I am fortunate that I have had only one addiction in my life, and it may be that I am fortunate also that it was to smoking. It produced a cancer on my larynx, which was treated successfully in 2004 and which was no walk in the park, but an addiction to alcohol or such drugs as heroin may have had a more debilitating impact. I'm led to the subject of addictions by a Sydney addiction expert's statements this week that quitting smoking can be more difficult than giving up heroin. I don't know about heroin, but I do know about giving up smoking. I have given up smoking many times!
Of course I have not smoked since the diagnosis of the larynx cancer, and I had smoked only irregularly in the decade before then, but I'd imagine that my serious attempts to quit would number well into the double figures. Sometimes I'd go a year smoke free, but always it was hard.
I do know people who continue to smoke after they've been treated for a smoking-related cancer, and while this may be understandable in the case of a terminal prognosis it is less so when these people appear to have been given a second chance. It is shocking and sad, but I think I understand that quitting may be too hard for some at certain times. It may be a related response that for four or five years after my treatment I declined to have any of the standard cancer tests for men of my age because I felt that I'd had enough of the anxieties of cancer!
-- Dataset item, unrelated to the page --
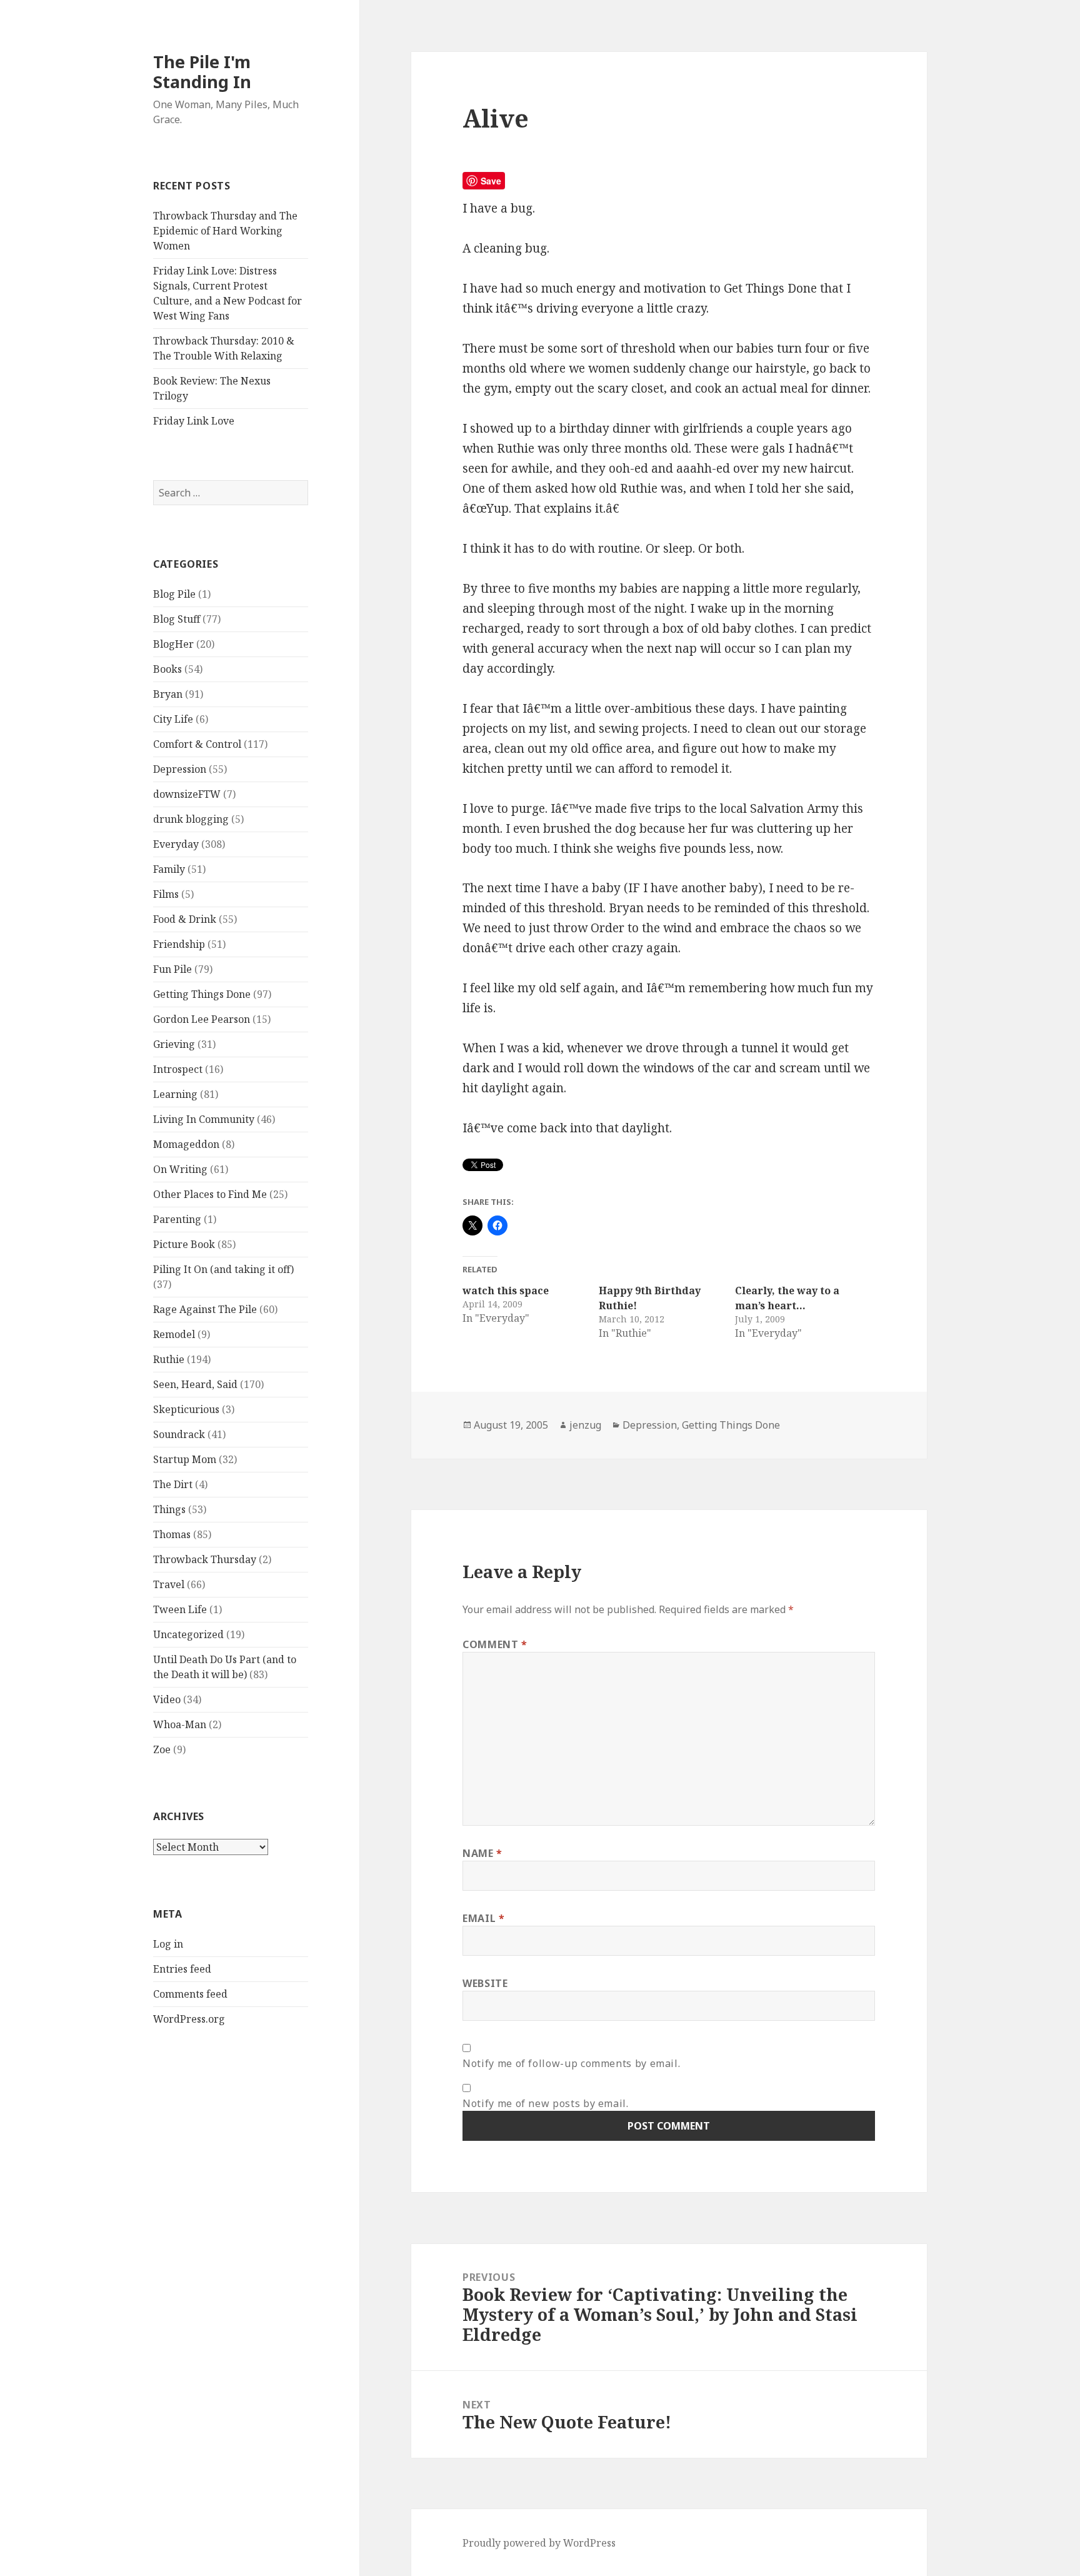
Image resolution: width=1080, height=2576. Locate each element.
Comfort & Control (197, 744)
Those of us who don't use hard drugs are contemptuous of those who do, and non smokers, and perhaps especially reformed smokers, are contemptuous of smokers. Yet many of us know little or nothing of one or both addictions. The difficulty of quitting for some must be at times insurmountable, and we make no allowance for that. We would be more fairly critical of the original decision to try hard drugs or tobacco, but for the great majority of people that is so long ago we should spare ourselves the trouble.
We are more supportive of smoking and smokers, as in allowing pubs and clubs to have them on the premises, than we are of other junkies, heroin addicts among them, and I'm not sure that is fair. Are you? And are we too quick to look upon both with contempt?